Debezium Performance Tuning: Throughput, Latency, and Backpressure

A default Debezium installation handles most OLTP workloads without tuning. But when you're streaming from a high-write table — millions of rows per hour, burst write patterns, or large initial snapshots — the default configuration will bottleneck. This guide covers the tuning knobs that matter, where the bottlenecks actually occur, and how RisingWave handles the same problems without most of this complexity.

Understanding Debezium's Data Path

Before tuning, understand what happens to a change event between the database and Kafka:

1. The database writes a row change to the WAL (PostgreSQL) or binlog (MySQL).
2. Debezium's poller reads from the WAL stream in batches.
3. Events are transformed, schema-enriched, and serialized.
4. The Kafka producer buffers events in memory.
5. The producer flushes to Kafka brokers (respecting acks setting).
6. Kafka Connect commits the Debezium offset.

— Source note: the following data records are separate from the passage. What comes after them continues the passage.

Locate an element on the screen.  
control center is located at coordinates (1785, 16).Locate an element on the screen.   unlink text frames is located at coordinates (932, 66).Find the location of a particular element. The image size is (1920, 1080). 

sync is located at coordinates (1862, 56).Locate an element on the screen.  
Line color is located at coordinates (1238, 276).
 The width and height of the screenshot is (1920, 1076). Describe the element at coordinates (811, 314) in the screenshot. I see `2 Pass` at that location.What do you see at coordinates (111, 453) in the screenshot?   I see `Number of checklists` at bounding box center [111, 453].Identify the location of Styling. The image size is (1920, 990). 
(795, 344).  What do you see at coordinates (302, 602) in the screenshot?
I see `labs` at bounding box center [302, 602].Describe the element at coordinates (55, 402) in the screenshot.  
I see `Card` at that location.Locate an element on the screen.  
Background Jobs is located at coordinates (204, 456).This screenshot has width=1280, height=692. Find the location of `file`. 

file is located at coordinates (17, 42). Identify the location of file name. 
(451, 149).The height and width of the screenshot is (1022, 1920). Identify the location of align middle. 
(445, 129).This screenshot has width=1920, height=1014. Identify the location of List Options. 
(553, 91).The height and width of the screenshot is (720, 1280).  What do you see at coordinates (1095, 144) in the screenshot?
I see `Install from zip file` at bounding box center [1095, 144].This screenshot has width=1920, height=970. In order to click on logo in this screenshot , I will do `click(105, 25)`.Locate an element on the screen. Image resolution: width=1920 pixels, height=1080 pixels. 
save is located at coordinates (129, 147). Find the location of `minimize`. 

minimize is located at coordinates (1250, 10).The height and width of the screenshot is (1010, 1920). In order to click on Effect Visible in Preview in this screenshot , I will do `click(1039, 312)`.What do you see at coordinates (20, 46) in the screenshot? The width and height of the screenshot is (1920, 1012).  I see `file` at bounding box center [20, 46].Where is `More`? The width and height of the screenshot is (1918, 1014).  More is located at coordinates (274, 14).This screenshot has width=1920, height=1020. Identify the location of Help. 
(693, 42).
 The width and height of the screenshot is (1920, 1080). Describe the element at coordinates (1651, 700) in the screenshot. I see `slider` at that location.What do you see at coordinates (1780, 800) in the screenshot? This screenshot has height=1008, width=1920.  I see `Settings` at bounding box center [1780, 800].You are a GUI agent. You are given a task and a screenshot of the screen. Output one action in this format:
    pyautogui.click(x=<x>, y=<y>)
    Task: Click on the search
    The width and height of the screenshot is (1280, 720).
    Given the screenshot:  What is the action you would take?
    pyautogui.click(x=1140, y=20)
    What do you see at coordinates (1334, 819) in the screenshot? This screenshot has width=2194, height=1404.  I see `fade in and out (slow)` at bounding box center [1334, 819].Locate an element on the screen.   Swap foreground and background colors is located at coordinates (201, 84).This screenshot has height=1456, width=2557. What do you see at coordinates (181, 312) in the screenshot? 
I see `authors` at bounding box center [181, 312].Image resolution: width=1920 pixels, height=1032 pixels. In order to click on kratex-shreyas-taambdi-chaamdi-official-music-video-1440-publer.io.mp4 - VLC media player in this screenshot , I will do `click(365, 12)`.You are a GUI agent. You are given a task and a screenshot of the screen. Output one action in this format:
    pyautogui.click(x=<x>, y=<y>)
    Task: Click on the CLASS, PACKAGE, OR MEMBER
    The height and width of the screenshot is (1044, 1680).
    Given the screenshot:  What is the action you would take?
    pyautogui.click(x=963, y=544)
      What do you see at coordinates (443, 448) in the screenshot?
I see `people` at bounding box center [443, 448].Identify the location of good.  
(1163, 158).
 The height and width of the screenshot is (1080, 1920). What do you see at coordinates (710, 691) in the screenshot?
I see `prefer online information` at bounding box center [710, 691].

Each step can become the bottleneck depending on workload characteristics. The WAL read rate, serialization CPU, and Kafka producer throughput are the three most common limiting factors.

Key Debezium Throughput Parameters

Polling and Batching

{
  "max.batch.size": "8192",
  "max.queue.size": "16384",
  "poll.interval.ms": "500"
}

max.batch.size controls how many change events Debezium accumulates before passing them to the Kafka producer. The default is 2048. For high-throughput tables, increase this to 8192 or 16384 — larger batches amortize per-batch overhead.

max.queue.size is the in-memory queue between the WAL reader and the Kafka producer. It must be at least 2x max.batch.size. If the producer cannot keep up with the WAL reader, this queue fills and the WAL reader applies backpressure by pausing reads.

poll.interval.ms is the interval between WAL polls when there are no new events. The default of 500ms adds up to 500ms of latency for infrequent tables. For latency-sensitive pipelines on active tables, set it to 100ms or lower. For cold tables where latency matters less than resource consumption, 1000ms is fine.

Snapshot Fetch Size

{
  "snapshot.fetch.size": "10240"
}

During the initial snapshot, Debezium uses a JDBC cursor to read existing rows. snapshot.fetch.size controls the JDBC fetch batch size (default: varies by connector, typically 1024-2048). Increasing it to 10240 reduces round trips to the database during large table snapshots.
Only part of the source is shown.